Basf und Dea

Nach langen Verhandlungen BASF: Kassierte Prognose belastet

Stand: 28.09.2018, 06:59 Uhr

Die geplante Fusion der BASF-Öl-und Gastochter Wintershall mit dem Rivalen Dea ist besiegelt. BASF und die Investorengruppe LetterOne unterzeichneten eine verbindliche Vereinbarung zum Zusammenschluss ihrer jeweiligen Öl- und Gasgeschäfte.

Das zusammengeschlossene Unternehmen soll den Namen Wintershall DEA firmieren. BASF wird mit 67 Prozent die Mehrheit der Anteile an der Öl- und Gasfirma halten. Die beiden Gesellschafter streben einen Börsengang von Wintershall DEA an. Der Abschluss der Transaktion wird im ersten Halbjahr 2019 erwartet - vorbehaltlich der Genehmigungen der zuständigen Behörden.
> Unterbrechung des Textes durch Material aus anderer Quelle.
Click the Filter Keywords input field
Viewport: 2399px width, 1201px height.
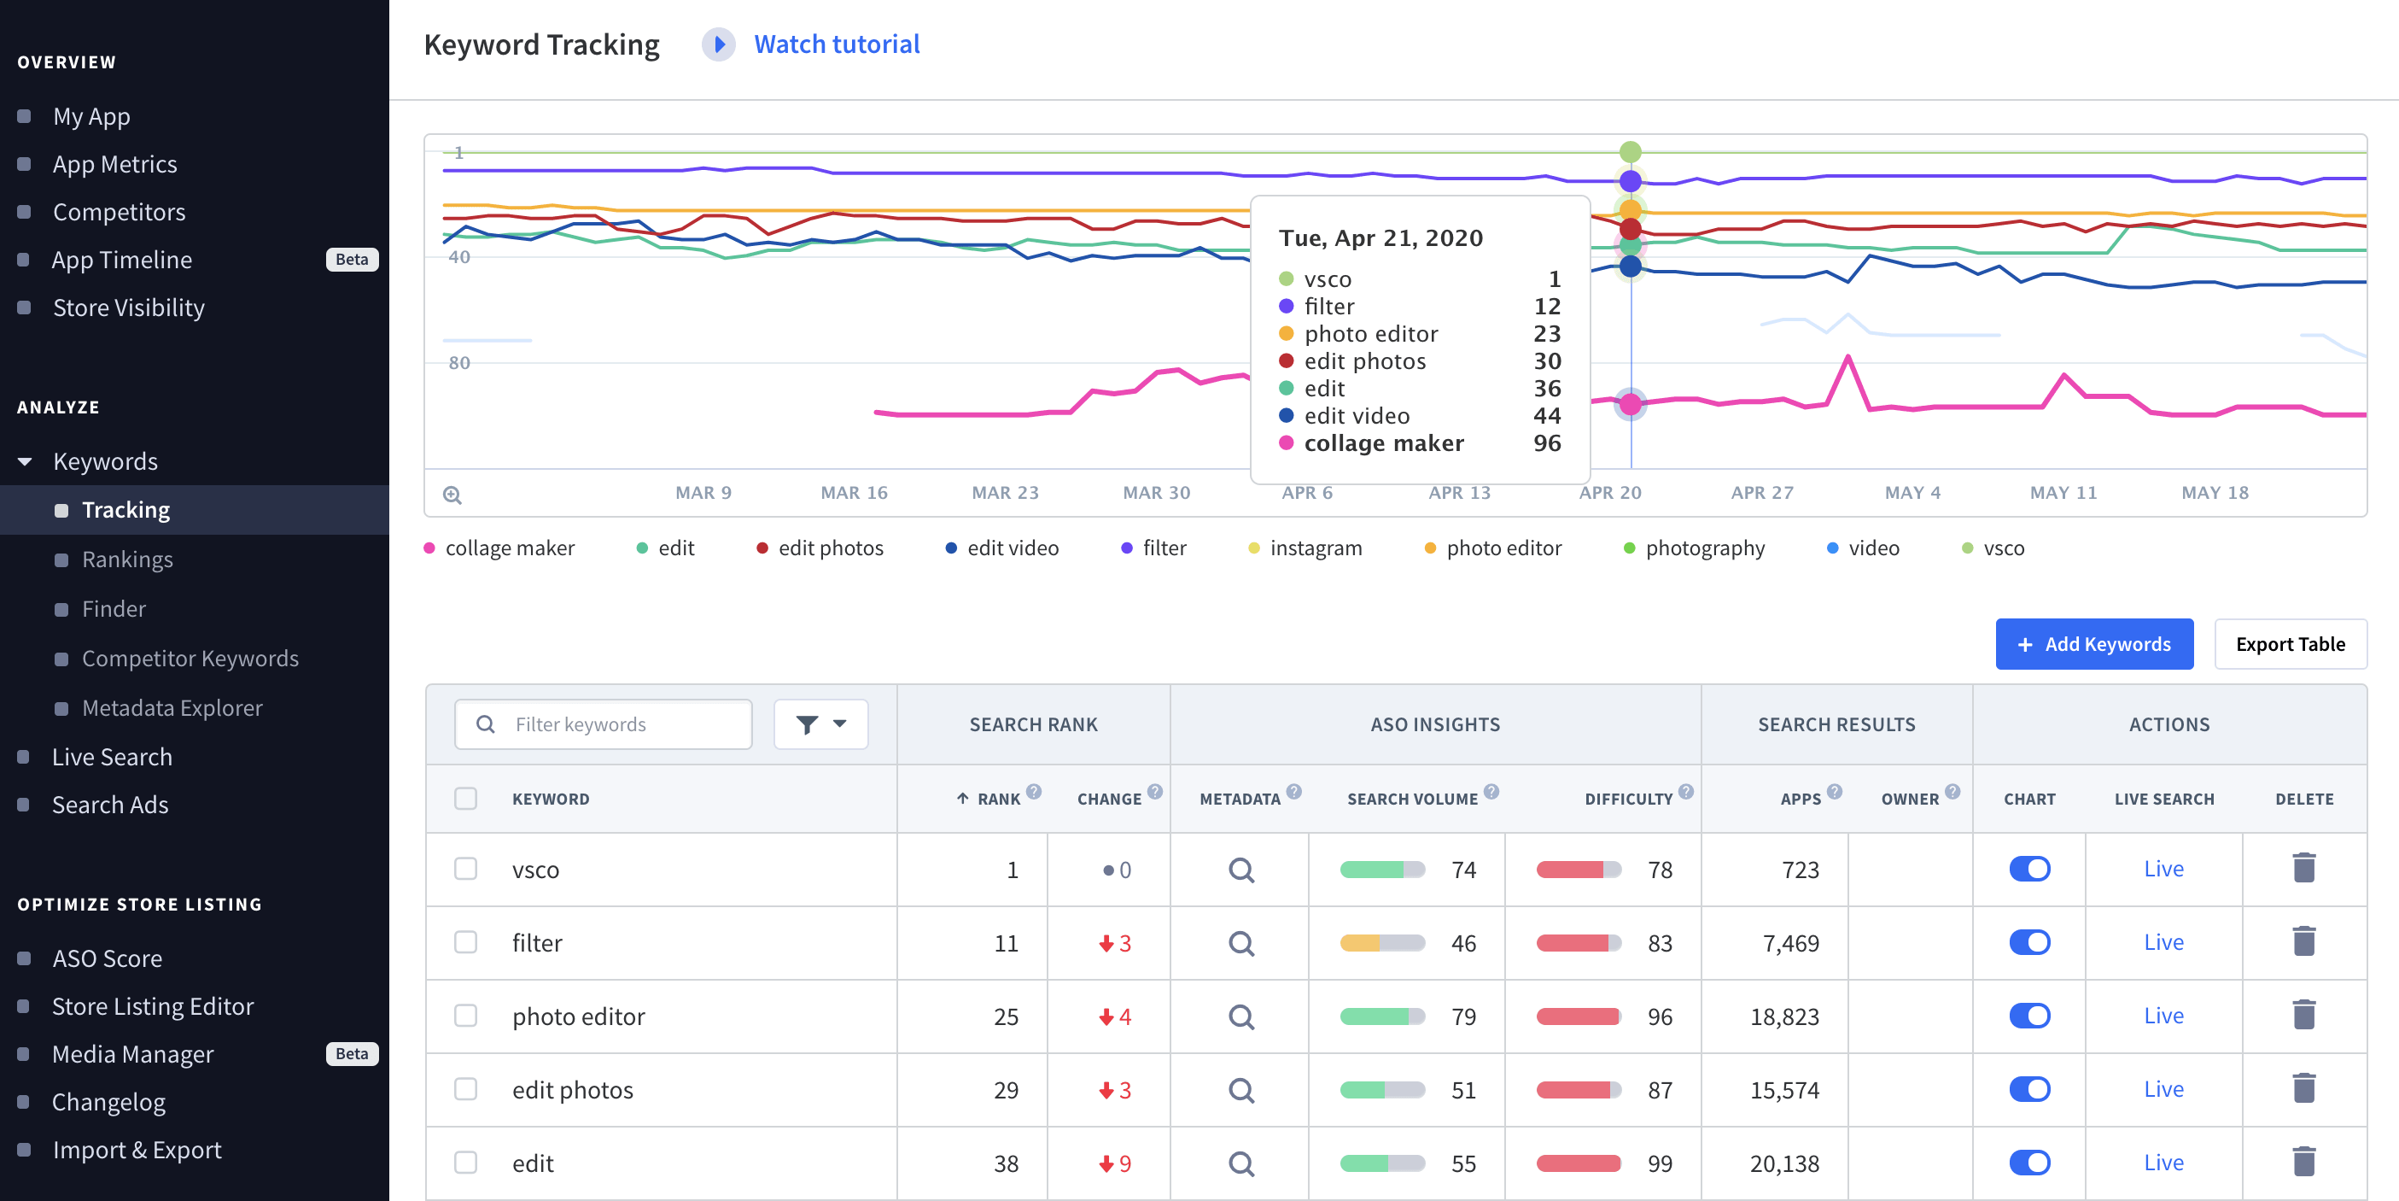coord(603,724)
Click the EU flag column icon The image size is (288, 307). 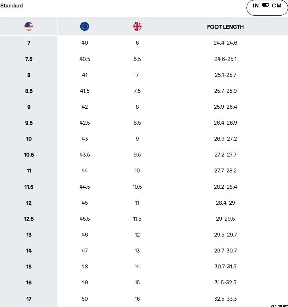pyautogui.click(x=85, y=26)
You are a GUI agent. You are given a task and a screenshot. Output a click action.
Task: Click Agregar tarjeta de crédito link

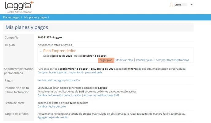click(x=53, y=117)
Im Jahr 2017 hatte das kombinierte Geschäft von Wintershall und DEA einen Pro-forma-Umsatz in Höhe von 4,7 Milliarden Euro, ein Ergebnis vor Zinsen,Steuern und Abschreibungen (Ebitda) von 2,8 Milliarden Euro und einen Jahresüberschuss nach Anteilen anderer Gesellschafter von 740 Millionen Euro.

Prognose verändert

Wegen der durch die Transaktion hervorgerufenen Änderungen in der bilanziellen Berücksichtigung von Wintershall bei BASF ändert der Konzern seine Jahresprognosen. So soll das um Sondereinflüsse bereinigte Ergebnis vor Zinsen und Steuern (Ebit) nun leicht unter dem angepassten Wert für 2017 von 7,6 Milliarden Euro liegen. Beim Ebit rechnet BASF mit einem deutlichen Rückgang im Vergleich zu den 7,6 Milliarden Euro aus dem Vorjahr. Der Umsatz soll hingegen weiterhin leicht über den 61,2 Milliarden Euro von 2017 liegen.